On 2020/1/17 0:28, Peter Maydell wrote:
> On Wed, 8 Jan 2020 at 11:33, Dongjiu Geng <gengdongjiu@huawei.com> wrote:
> 
>> +void kvm_arch_on_sigbus_vcpu(CPUState *c, int code, void *addr)
>> +{
>> +    ram_addr_t ram_addr;
>> +    hwaddr paddr;
>> +
>> +    assert(code == BUS_MCEERR_AR || code == BUS_MCEERR_AO);
>> +
>> +    if (acpi_enabled && addr &&
>> +            object_property_get_bool(qdev_get_machine(), "ras", NULL)) {
>> +        ram_addr = qemu_ram_addr_from_host(addr);
>> +        if (ram_addr != RAM_ADDR_INVALID &&
>> +            kvm_physical_memory_addr_from_host(c->kvm_state, addr, &paddr)) {
>> +            kvm_hwpoison_page_add(ram_addr);
>> +            /*
>> +             * Asynchronous signal will be masked by main thread, so
>> +             * only handle synchronous signal.
>> +             */
> 
> I don't understand this comment. (I think we've had discussions
> about it before, but it's still not clear to me.)
> 
> This function (kvm_arch_on_sigbus_vcpu()) will be called in two contexts:
> 
> (1) in the vcpu thread:
>   * the real SIGBUS handler sigbus_handler() sets a flag and arranges
>     for an immediate vcpu exit
>   * the vcpu thread reads the flag on exit from KVM_RUN and
>     calls kvm_arch_on_sigbus_vcpu() directly
>   * the error could be MCEERR_AR or MCEERR_AOFor the vcpu thread, the error can be MCEERR_AR or MCEERR_AO,
but kernel/KVM usually uses MCEERR_AR(action required) instead of MCEERR_AO, because it needs do action immediately. For MCEERR_AO error, the action is optional and the error can be ignored.
At least I do not find Linux kernel/KVM deliver MCEERR_AO in the vcpu threads.

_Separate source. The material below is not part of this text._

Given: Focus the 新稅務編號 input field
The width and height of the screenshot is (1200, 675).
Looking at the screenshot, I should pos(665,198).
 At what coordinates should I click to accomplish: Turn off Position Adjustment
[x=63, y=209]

> (2) MCE errors on other threads:
>   * here SIGBUS is blocked, so MCEERR_AR (action-required)
>     errors will cause the kernel to just kill the QEMU process
>   * MCEERR_AO errors will be handled via the iothread's use
>     of signalfd(), so kvm_on_sigbus() will get called from
>     the main thread, and it will call kvm_arch_on_sigbus_vcpu()
>   * in this case the passed in CPUState will (arbitrarily) be that
>     for the first vCPU

For the MCE errors on other threads, it can only handle MCEERR_AO. If it is MCEERR_AR, the QEMU will assert and exit[2].

Case1: Other APP indeed can send MCEERR_AO to QEMU, QEMU handle it via the iothread's use of signalfd() through above path.
Case2: But if the MCEERR_AO is delivered by kernel, I see QEMU ignore it because SIGBUS is masked in main thread[3], for this case, I do not see QEMU handle it via signalfd() for MCEERR_AO errors from my test.

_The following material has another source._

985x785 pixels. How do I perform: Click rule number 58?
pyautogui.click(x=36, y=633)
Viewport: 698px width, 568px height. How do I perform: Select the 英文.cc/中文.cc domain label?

For Case1,I think we should not let guest know it, because it is not triggered by guest. only other APP send SIGBUS to tell QEMU do somethings.
For Case2,it does not call call kvm_arch_on_sigbus_vcpu().


[1]:
/* Called synchronously (via signalfd) in main thread.  */
int kvm_on_sigbus(int code, void *addr)
{
#ifdef KVM_HAVE_MCE_INJECTION
    /* Action required MCE kills the process if SIGBUS is blocked.  Because
     * that's what happens in the I/O thread, where we handle MCE via signalfd,
     * we can only get action optional here.
     */
[2]: assert(code != BUS_MCEERR_AR);
    kvm_arch_on_sigbus_vcpu(first_cpu, code, addr);
    return 0;
#else
    return 1;
#endif
}

[3]: https://lists.gnu.org/archive/html/qemu-devel/2017-11/msg03575.html


> 
> For MCEERR_AR, the code here looks correct -- we know this is
> only going to happen for the relevant vCPU so we can go ahead
> and do the "record it in the ACPI table and tell the guest" bit.
> 
> But shouldn't we be doing something with the MCEERR_AO too?

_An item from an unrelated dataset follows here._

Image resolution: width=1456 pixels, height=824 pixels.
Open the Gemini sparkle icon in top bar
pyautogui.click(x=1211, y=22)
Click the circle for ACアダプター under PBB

Above all, from my test, for MCEERR_AO error which is triggered by guest, it not call kvm_arch_on_sigbus_vcpu().
so I think currently we can just report error. If afterwards  MCEERR_AO error can call kvm_arch_on_sigbus_vcpu(), we can let the guest know about it.

> That of course will be trickier because we're not necessarily
> in the vcpu thread, but it would be nice to let the guest
> know about it.
> 
> One comment that would work with the current code would be:
> 
> /*
>  * If this is a BUS_MCEERR_AR, we know we have been called
>  * synchronously from the vCPU thread, so we can easily
>  * synchronize the state and inject an error.
>  *
>  * TODO: we currently don't tell the guest at all about BUS_MCEERR_AO.
>  * In that case we might either be being called synchronously from
>  * the vCPU thread, or a bit later from the main thread, so doing
At least I do not find Linux kernel/KVM deliver MCEERR_AO in the vcpu threads.
In the main thread, signalfd() is not called when it is BUS_MCEERR_AO which is triggered by guest.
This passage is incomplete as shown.